Beyond cocktails and chandeliers

In his book 'Memoirs of a Maverick: The First Fifty Years', diplomat-politician Mani Shankar Aiyar shares the story of his first fifty years in a style typical of him, unfiltered.
Mani Shankar Aiyar Former Minister of Panchayati Raj of India during Book launch in Bengaluru. (Photo | Nagaraja Gadekal)
Mani Shankar Aiyar Former Minister of Panchayati Raj of India during Book launch in Bengaluru. (Photo | Nagaraja Gadekal)

BENGALURU:   Call him what you may –  ‘indiscreet’, ‘irreverential’, or ‘irrefragable’, Mani Shankar Aiyar knows how to hold an audience with his frank and forthright remarks. With a colourful career in the Indian Foreign Service – one which began in Mussoorie and took him to Karachi, Brussels, Hanoi and a host of other places – and later as a politician, Aiyar’s career has been marked with several highs and many lows.

On Friday, Aiyar was in the city at the Bangalore International Centre in Domlur, to launch his book, Memoirs of a Maverick: The First Fifty Years (1941–1991),  the first of a three-part series, where he shares some of his early influences, the life of a diplomat, strengthening Indo-Pak ties by managing India’s first consulate general in Karachi and then going onto work intimately with Rajiv Gandhi in the PMO.

“I wouldn’t call it an autobiography, I find the word pretentious. Nehru wrote an autobiography, people like me write a memoir,” says Aiyar, who was in conversation with former Foreign Secretary of India, Nirupama Menon Rao and journalist Nupur Basu at a session titled, Out of Syllabus: Mani Shankar Aiyar Unfiltered.

The first part (published by Juggernaut and priced at `800) delves into his first five decades – from his childhood at Dehradun where he was raised by his feisty widowed mother to nearly becoming the president of the Cambridge Union, and working as a young diplomat. “I was brought up in penury and poverty, so much so we never had home clothes and wore the school uniform during holidays,” recalls Aiyar, who was the ‘poorest boy’ in the richest school, The Doon School, Dehradun.

Incidentally, it was here that he was schoolmates with Rajiv Gandhi, who he later went on to work with the PMO. “He was three years junior to me in a school where no one gave a toss that he was the PM’s grandson. There was this rule that a student who had done the Senior Cambridge exam was designated a senior and would have to give the ‘juniors’ permission to use the pool. So a shy 14-year-old boy walked up to me saying, ‘Yaar, give us permission to swim yaar’, which I graciously did. I often wonder had I done the usual Doon School thing of not agreeing, whether I would have got into Rajiv Gandhi’s PMO,” he shares with a laugh.

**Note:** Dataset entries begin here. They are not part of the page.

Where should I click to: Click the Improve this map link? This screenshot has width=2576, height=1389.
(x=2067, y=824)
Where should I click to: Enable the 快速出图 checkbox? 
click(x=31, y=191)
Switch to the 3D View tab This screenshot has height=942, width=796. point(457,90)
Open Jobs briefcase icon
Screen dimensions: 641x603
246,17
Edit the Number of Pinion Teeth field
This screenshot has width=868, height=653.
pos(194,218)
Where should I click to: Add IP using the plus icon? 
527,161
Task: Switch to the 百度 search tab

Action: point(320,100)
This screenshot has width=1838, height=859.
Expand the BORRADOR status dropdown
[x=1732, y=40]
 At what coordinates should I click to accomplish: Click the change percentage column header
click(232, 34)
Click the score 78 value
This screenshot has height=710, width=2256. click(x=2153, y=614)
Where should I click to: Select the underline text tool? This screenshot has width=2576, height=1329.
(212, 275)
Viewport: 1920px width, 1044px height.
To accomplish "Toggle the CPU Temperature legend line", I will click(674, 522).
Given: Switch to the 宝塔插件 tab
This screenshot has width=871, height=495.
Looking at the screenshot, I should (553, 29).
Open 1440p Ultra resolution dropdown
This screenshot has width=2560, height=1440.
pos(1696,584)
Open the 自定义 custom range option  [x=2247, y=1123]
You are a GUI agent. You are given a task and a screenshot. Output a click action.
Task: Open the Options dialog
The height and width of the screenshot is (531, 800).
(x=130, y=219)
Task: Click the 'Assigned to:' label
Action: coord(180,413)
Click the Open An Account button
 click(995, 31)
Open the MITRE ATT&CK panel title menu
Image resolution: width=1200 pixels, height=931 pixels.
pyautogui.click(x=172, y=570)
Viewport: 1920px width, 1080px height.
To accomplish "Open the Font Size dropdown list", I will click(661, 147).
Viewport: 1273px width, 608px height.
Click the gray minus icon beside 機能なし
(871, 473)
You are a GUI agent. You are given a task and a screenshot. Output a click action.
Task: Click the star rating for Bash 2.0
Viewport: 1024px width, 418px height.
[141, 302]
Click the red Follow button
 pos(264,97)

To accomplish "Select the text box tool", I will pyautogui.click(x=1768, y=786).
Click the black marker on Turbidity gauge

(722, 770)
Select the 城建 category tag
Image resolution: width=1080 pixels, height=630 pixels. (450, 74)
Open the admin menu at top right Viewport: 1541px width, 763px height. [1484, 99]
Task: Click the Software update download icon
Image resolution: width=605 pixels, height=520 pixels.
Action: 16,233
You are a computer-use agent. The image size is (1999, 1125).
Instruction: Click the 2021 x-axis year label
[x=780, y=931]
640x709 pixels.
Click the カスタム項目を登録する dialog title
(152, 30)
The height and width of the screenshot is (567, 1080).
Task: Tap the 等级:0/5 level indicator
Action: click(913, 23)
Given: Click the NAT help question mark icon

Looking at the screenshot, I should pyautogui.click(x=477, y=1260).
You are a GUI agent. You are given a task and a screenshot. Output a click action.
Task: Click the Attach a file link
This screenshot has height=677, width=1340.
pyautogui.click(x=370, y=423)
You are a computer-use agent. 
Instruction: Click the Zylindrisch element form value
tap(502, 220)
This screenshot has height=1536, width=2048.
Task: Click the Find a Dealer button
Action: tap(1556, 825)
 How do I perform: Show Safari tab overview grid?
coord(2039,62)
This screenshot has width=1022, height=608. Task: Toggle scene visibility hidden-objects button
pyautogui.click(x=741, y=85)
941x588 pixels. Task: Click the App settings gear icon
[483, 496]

His childhood connection with Gandhi was often misconstrued and Aiyar clarifies that he only shared an ‘official’ relationship with him after he joined Gandhi’s PMO. “I must mention that I always called him ‘Sir’,” says Aiyar, whose book, The Rajiv I Knew and Why He Was India’s Most Misunderstood Prime Minister will be out in a couple of months. “I just handed over the manuscript before coming to Bengaluru,” he says.

Known for his wit and many indiscretions, Aiyar often found and finds himself in a spot. Like this one time, he was asked by an editor of a newspaper if Gandhi believed in God. Late at night and not able to check with Gandhi himself, Aiyar reasoned that a modern, rational man would likely be an atheist. The next morning he went into the PM’s cabin and informed him of his answer, only to be astonished when Gandhi retorted, ‘But I do believe in God.’

Speaking of which, and admitting to a streak of irreverence – a quality he and his brother inherited from their mother – Aiyar recalls living in a religious household but becoming a firm atheist by the age of 15. “And yet despite knowing that her children did not agree with her, she never stopped us. From Amma, we learnt to be independent in thought and take the consequences of our speech and actions. You can’t expect people you have been irreverent to, to be kind to you. You say what you want but you have to know full well that you will be attacked by the people you have,” he says.